ViaCyte, a regenerative medicine company, announced the preliminary clinical data from its stem cell-derived islet cell replacement therapy, PEC‑Direct (VC-02), for patients with type 1 diabetes.
The early data proved positive, with the potential therapy able to show improvement to a patient who displayed glucose-responsive insulin production, after the implantation of pancreatic progenitor cells.
The snippet of data provided by the company showed that, during the nine-month study period, the patient experienced an increased time in range from 54% to 88% at week 42, and a 0.8% reduction of HbA1C from 7.4% to 6.6% at week 39. As a result, the company suggestive that this could indicate improved control of blood glucose associated with the delivery of the therapy.
Manasi Sinha Jaiman, VP of clinical development at ViaCyte, stated that this approach, with “optimisation”, could “fundamentally change the management of type 1 diabetes.”
What this could mean for patients was expressed by the company’s chief medical officer, Howard Foyt, as he stated that the data represented “progress toward our mission of a functional cure for type 1 diabetes.”
A further Phase II clinical trial is currently on going to determine the safety and efficacy of PEC-Direct.
Delivery through implant
PEC-Direct (VC-02) is a pouch containing PEC-01 cells that is implanted into the patient. The pouch itself is designed to allow blood vessels to enter the device and therefore directly interact with the implanted PEC-01 cells.

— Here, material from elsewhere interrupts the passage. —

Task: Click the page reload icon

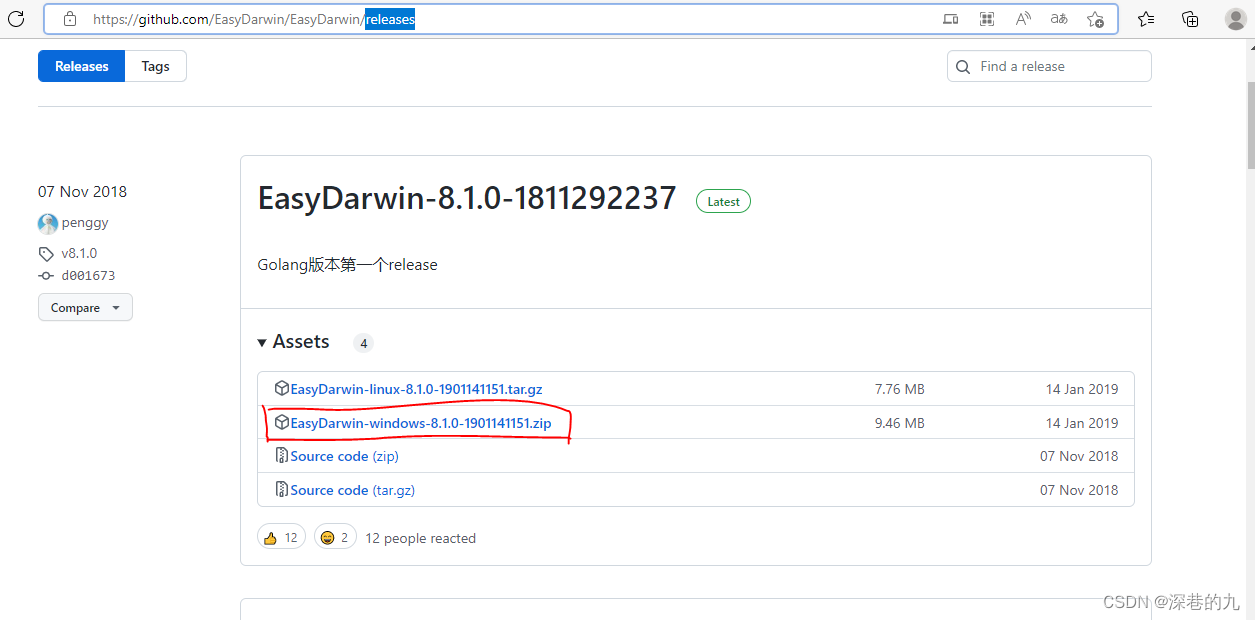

Due to the vascularization of the implanted cells, immune suppression therapy is necessary for patients receiving the treatment. As such, the company will seek to treat only patients with high-risk type 1 diabetes.
The cells contained within the device are pancreatic progenitor cells that mature into human islet tissue, which includes glucose-responsive insulin-secreting beta cells and other cells of the islet that are responsible for regulating blood glucose.
Manufacturing the cells
According to ViaCyte, the supply of PEC-01 cells is ‘potentially unlimited’ due to the cells being manufactured from a pluripotent stem cell line. The company was previously granted a patent for the manufacture of pancreatic progenitor cells from definitive endoderm cells.
Beyond the PEC-Direct program, ViaCyte is also working with CRISPR Therapeutics to use gene-editing technology to create an immune-evasive version of its pluripotent stem cell line.
This could allow for the elimination of any need for patients to take immunosuppressants, potentially broadening the pool of patients eligible to receive PEC-Direct beyond those with high-risk type-1 diabetes.